KAMPALA, UGANDA — Earlier this year, I was reading a report that includes various statistics on health in Uganda. In it, I learned that fishermen and sex workers in fishing communities have a high risk of contracting HIV. I was instantly curious as to why and how these two groups of people were in this situation.
My investigation first brought me to the internet, where I discovered that not much has been written about HIV in these communities. But what struck me the most was that the minimal information I could find on the topic did not include the voices and perspectives of the fishermen and sex workers themselves. Based on these scant resources, a distant observer might be quick to blame these groups for contracting the virus, perhaps by saying they are prone to irresponsible behavior. I didn’t consider this to be fair because as a Global Press reporter I know it is essential to give everyone an opportunity to speak for themselves.
So I left my hometown of Kampala, the capital of Uganda, and set out for the fishing community of Masaka, braving the over two-hour trip atop a motorcycle while traversing bumpy and dusty roads.
The Masaka fishermen volunteered information easily. They were open and honest about their working conditions, and it became clearer to me how a variety of factors might have caused this high prevalence of HIV transmission.
They told me that life as a fisherman was riskier and more dangerous to them than living with HIV. They told me they fear dying every time they go into Lake Victoria and are less afraid of HIV, citing it as a “slow killer.” But the waters can kill you instantly, they said.

# Supplied records:
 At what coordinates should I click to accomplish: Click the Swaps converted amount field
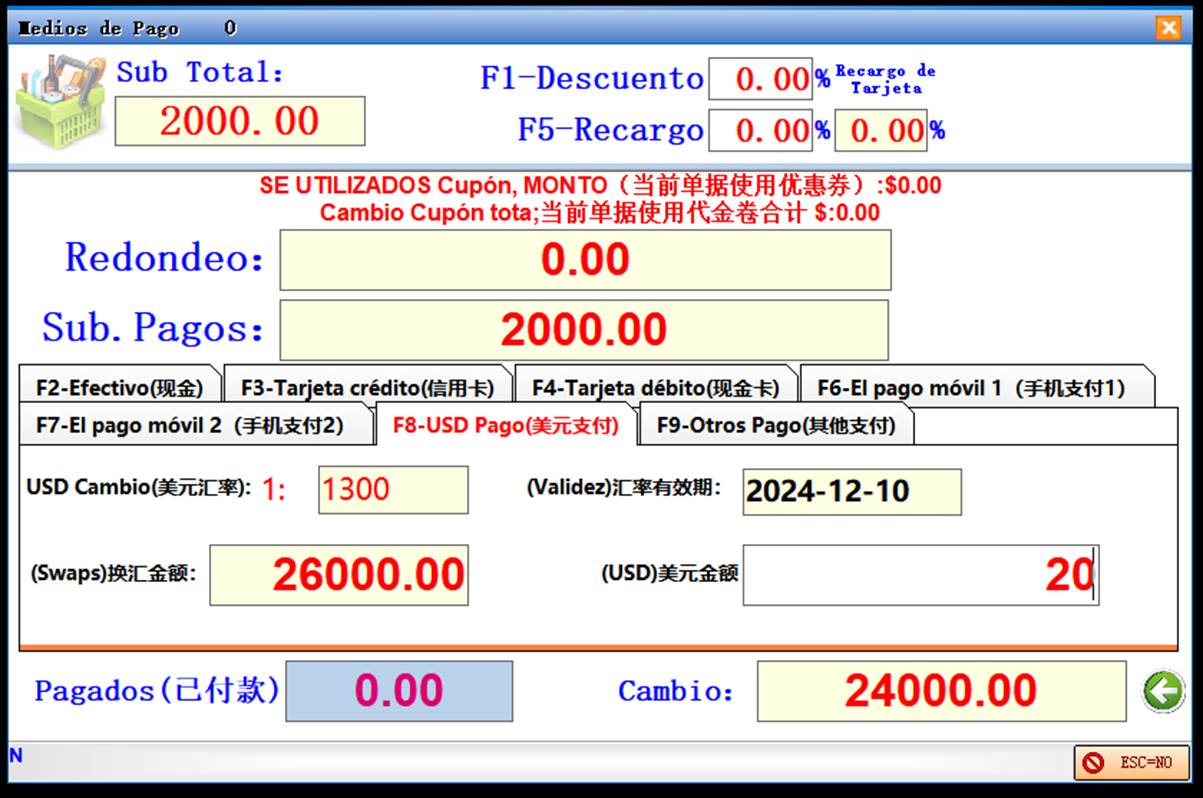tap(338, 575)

--

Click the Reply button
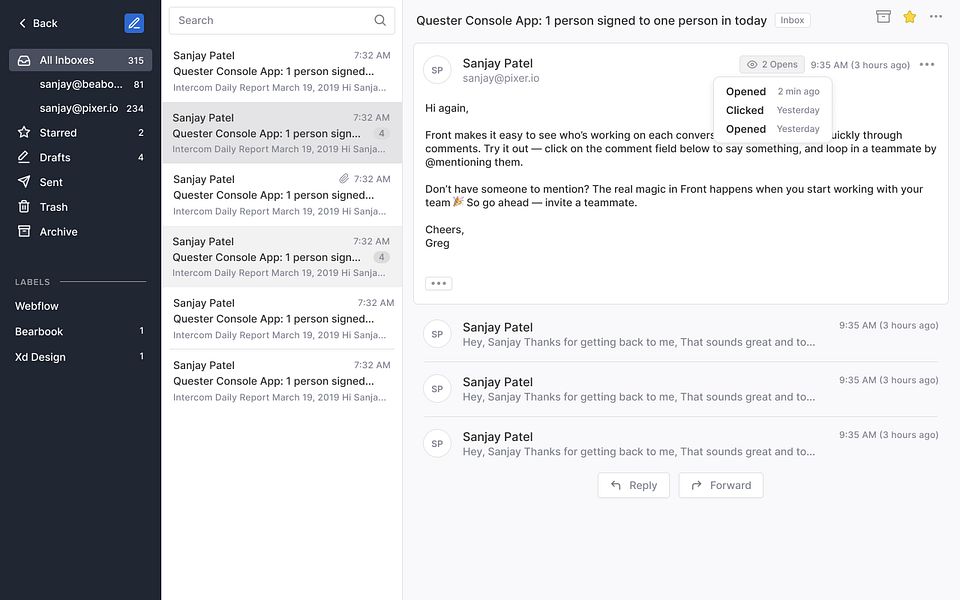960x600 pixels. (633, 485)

# Task requirements:
1. In the article on HIV in Ugandan fishing communities, what did the Masaka fishermen call HIV?
2. From the article on HIV in Ugandan fishing communities, extract the part that opens with the words containing "So I left my" and closes with "and dusty roads.".
The material here was drawn from a different source than the text.

# Exercise answers:
1. A "slow killer."

2.
So I left my hometown of Kampala, the capital of Uganda, and set out for the fishing community of Masaka, braving the over two-hour trip atop a motorcycle while traversing bumpy and dusty roads.